Vendor-specific HRP antibody conjugate differences lead to unexpected immunoassay reagent interactions.

Abstract

Aim: An interaction observed in an anti-drug antibody (ADA) bridging ELISA between the drug and the anti-digoxin (aDIG) conjugated horseradish peroxidase (HRP) led to increased assay background across several commercial aDIG-HRP sources. Understanding the source of this interaction will help inform reagent qualities to be considered in production, evaluation, and selection for bioanalytical assays.

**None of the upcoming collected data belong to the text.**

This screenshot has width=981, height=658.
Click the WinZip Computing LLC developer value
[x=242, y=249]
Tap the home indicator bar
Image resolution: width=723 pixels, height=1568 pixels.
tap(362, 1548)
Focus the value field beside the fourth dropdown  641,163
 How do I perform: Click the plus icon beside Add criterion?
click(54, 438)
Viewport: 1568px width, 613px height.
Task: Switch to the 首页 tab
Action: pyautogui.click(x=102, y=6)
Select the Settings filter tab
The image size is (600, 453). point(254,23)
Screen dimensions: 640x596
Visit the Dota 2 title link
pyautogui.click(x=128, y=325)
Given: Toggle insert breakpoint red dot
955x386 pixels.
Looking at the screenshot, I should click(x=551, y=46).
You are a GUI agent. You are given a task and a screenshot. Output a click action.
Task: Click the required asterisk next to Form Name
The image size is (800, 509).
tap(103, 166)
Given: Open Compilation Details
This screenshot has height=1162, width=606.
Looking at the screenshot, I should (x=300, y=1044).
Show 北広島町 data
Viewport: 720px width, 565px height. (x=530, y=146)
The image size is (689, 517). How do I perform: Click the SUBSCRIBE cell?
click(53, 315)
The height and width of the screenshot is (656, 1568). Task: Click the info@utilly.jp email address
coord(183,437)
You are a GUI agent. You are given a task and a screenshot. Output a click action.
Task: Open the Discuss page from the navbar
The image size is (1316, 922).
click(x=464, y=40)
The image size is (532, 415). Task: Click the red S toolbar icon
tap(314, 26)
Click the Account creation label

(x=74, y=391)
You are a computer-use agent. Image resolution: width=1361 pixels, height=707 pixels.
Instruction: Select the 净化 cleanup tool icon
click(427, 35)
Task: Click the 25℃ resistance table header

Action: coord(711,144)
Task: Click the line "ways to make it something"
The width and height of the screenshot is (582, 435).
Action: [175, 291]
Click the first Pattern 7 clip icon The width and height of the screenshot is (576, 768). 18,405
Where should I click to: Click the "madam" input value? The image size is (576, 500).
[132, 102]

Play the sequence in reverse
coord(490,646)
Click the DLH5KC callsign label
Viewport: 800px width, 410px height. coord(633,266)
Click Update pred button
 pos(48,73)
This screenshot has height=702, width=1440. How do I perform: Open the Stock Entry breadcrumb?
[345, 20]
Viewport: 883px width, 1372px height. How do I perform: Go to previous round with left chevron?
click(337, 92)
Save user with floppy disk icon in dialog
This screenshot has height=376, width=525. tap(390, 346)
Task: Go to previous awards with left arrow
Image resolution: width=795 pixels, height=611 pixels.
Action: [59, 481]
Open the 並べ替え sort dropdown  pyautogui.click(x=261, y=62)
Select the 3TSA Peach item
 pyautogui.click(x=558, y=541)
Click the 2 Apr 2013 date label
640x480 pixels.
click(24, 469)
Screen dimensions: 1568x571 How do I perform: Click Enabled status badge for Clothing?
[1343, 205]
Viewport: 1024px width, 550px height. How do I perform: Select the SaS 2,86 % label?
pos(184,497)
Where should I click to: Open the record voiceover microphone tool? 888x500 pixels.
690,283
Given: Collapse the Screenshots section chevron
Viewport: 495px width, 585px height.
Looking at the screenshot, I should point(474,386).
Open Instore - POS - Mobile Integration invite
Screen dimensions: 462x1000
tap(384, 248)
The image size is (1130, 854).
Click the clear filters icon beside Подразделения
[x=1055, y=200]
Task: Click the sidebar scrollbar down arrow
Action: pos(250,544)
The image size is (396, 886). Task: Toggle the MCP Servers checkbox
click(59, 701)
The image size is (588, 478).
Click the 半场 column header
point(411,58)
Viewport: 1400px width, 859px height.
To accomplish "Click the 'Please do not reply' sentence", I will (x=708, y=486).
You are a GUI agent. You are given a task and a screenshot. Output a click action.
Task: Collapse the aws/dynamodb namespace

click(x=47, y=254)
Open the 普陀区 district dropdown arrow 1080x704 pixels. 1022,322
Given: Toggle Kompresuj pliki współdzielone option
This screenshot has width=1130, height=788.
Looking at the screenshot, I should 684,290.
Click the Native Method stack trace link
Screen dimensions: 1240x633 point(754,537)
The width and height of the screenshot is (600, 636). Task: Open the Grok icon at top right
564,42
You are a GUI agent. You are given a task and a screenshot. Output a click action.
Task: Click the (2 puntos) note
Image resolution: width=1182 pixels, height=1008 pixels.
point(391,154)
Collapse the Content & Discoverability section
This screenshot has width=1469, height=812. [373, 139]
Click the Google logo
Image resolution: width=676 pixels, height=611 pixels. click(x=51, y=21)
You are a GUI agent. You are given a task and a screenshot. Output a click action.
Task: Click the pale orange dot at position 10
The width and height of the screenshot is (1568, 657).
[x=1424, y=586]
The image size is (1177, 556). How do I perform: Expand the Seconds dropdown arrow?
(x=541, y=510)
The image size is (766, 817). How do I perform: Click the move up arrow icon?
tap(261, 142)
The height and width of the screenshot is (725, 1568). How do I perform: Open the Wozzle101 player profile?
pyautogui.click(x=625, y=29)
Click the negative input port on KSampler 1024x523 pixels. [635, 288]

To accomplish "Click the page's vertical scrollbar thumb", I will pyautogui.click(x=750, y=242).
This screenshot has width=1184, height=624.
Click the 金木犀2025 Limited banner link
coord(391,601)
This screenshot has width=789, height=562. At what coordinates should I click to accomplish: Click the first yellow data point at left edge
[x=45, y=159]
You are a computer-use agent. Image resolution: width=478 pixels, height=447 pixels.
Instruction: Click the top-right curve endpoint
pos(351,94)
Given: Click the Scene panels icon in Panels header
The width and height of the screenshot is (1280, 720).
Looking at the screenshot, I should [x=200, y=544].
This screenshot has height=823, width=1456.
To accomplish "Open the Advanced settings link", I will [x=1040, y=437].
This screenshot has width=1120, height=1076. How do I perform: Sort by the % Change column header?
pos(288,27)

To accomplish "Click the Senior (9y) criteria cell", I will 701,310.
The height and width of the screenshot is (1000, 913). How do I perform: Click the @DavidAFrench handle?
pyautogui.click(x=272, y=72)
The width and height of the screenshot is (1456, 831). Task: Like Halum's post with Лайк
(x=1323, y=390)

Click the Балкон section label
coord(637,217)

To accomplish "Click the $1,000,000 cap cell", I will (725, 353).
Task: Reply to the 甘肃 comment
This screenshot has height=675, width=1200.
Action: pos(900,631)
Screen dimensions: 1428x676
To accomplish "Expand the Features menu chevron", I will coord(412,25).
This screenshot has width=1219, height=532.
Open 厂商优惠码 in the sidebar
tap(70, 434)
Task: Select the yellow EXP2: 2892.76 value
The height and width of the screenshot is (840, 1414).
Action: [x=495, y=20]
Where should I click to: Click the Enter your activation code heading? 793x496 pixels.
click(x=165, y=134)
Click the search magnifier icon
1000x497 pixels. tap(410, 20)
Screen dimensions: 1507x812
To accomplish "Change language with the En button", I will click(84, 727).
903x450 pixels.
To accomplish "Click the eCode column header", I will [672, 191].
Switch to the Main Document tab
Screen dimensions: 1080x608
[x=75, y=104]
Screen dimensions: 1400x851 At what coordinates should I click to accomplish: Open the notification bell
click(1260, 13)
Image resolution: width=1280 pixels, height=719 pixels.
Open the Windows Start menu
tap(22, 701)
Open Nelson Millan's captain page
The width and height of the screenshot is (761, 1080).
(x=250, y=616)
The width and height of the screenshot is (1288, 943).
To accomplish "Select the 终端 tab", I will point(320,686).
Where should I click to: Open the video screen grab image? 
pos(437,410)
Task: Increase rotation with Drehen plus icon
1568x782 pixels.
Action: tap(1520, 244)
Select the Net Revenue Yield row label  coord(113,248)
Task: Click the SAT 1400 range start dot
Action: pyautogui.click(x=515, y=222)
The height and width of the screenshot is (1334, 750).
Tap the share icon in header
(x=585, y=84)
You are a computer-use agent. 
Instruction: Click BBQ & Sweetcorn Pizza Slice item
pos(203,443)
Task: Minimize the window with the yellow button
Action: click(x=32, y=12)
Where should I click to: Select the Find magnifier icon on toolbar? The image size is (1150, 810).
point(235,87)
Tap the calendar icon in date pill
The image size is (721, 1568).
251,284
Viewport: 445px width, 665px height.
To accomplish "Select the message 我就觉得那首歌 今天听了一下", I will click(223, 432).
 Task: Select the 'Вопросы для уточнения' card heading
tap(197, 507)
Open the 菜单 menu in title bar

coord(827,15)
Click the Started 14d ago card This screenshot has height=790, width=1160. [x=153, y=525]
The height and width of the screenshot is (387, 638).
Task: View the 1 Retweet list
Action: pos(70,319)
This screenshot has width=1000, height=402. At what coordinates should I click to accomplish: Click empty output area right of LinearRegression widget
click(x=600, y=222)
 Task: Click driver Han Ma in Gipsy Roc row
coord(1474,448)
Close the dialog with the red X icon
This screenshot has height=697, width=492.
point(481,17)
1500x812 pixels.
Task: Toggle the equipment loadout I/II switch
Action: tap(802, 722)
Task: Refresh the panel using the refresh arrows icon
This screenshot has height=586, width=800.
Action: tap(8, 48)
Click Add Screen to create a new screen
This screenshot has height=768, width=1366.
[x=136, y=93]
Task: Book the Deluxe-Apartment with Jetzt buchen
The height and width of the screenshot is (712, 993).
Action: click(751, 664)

Methods and materials: This work evaluates commercial sources of aDIG-HRP through bridging ELISA, binding ELISA, SPR, and chromatography to determine what characteristics of aDIG-HRP lead to the interaction observed in a bridging ELISA.

Results: Three of four commercial aDIG-HRP sources evaluated exhibit drug binding and size heterogeneity with large (>250 kDa) species. SE-UHPLC of one source localizes this binding capability to the >6 MDa species. Under typical HRP conjugation conditions, HRP can conjugate to itself, and these larger species can bind to drug.

Conclusion: The conjugation of HRP to aDIG may lead to large species linked to HRP self-conjugation that can interfere with bioassays if not carefully controlled. Therefore, it is important to evaluate commercial reagents for consistency, availability, and critical quality when incorporating a new lot/vendor for better understanding of unexpected assay performance and effectively support reagent and assay life cycle management.